We are often asked, “What kind of music do you do.” We always have a problem in coming up with a simple answer.

The music of Woodchucks’ Revenge begins, of course, with the “Great Folk Scare” - the “pop-folk” of the end of the 1950s and the early ‘60s; when the Kingston Trio, Joan Baez, Bob Dylan, Ian and Sylvia, and a host of others, stepped into the vacancy left by the drafted Elvis and the lost Buddy Holly for a few years, until the Beatles brought rock back stronger than ever. But a great many other styles and influences came along in the intervening years.

There is Bluegrass. The Woodchucks are sometimes referred to as a “Bluegrass group,” simply because there are several of us, playing essentially the same mix of instruments that Bluegrass bands play. We are not any such thing. Mr. Bill Monroe, the acknowledged “Father of Bluegrass,” himself, would have shuddered at the suggestion. There are, however, a fair number of songs in the setlist that are usually thought of as Bluegrass standards, even though some of them go back to long before Bluegrass existed as a genre. And some of our vocal harmonies show the influence of the best of the newer Bluegrass groups; in particular, the Seldom Scene up to the death of John Duffey. Since Mike has joined us, the Bluegrass influence is a little more noticeable. Mike loudly denies being a Bluegrass banjo player. He is, to some extent, lying. He should be saying that he is not Only a Bluegrass banjo player.
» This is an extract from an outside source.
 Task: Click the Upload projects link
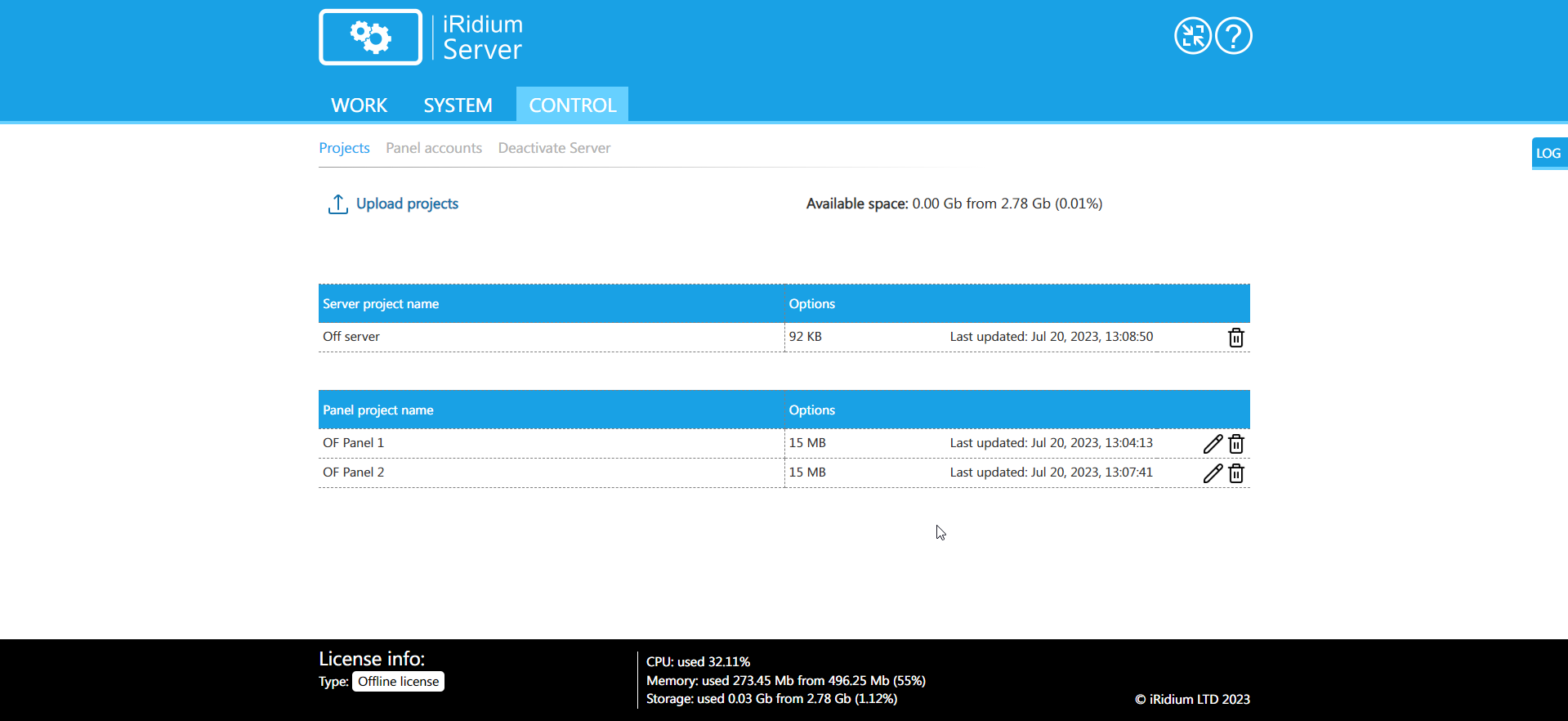tap(407, 204)
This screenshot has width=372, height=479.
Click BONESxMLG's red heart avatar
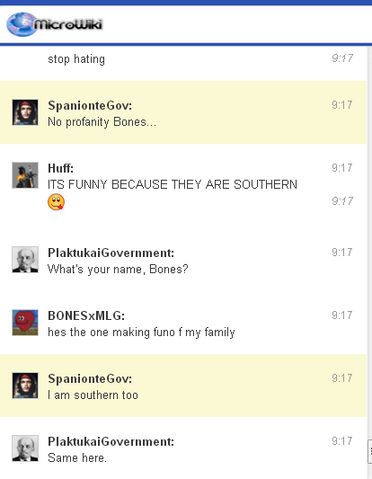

There is cowboy and western music. Peter, in particular, as a little boy, wanted very much to be a cowboy, and can remember playing Tex Ritter 78s in the family living room. Attempts at horseback riding - and related work in the horse barns at summer camp - cured him of any actual desire to be a cowboy, but not of a love for the music. He went from Ritter to Marty Robbins, to Ian and Sylvia, Tom Russell, Utah Phillips, Ian Tyson (again, in his second career), and some lesser known composers (Greg Keeler - Montana’s answer to Tom Lehrer; and a certain lady doctor who confesses to having spent her recording royalties on whiskey) and lifted songs with more vigor and greed than Jesse James in the Northfield, Minnesota, bank.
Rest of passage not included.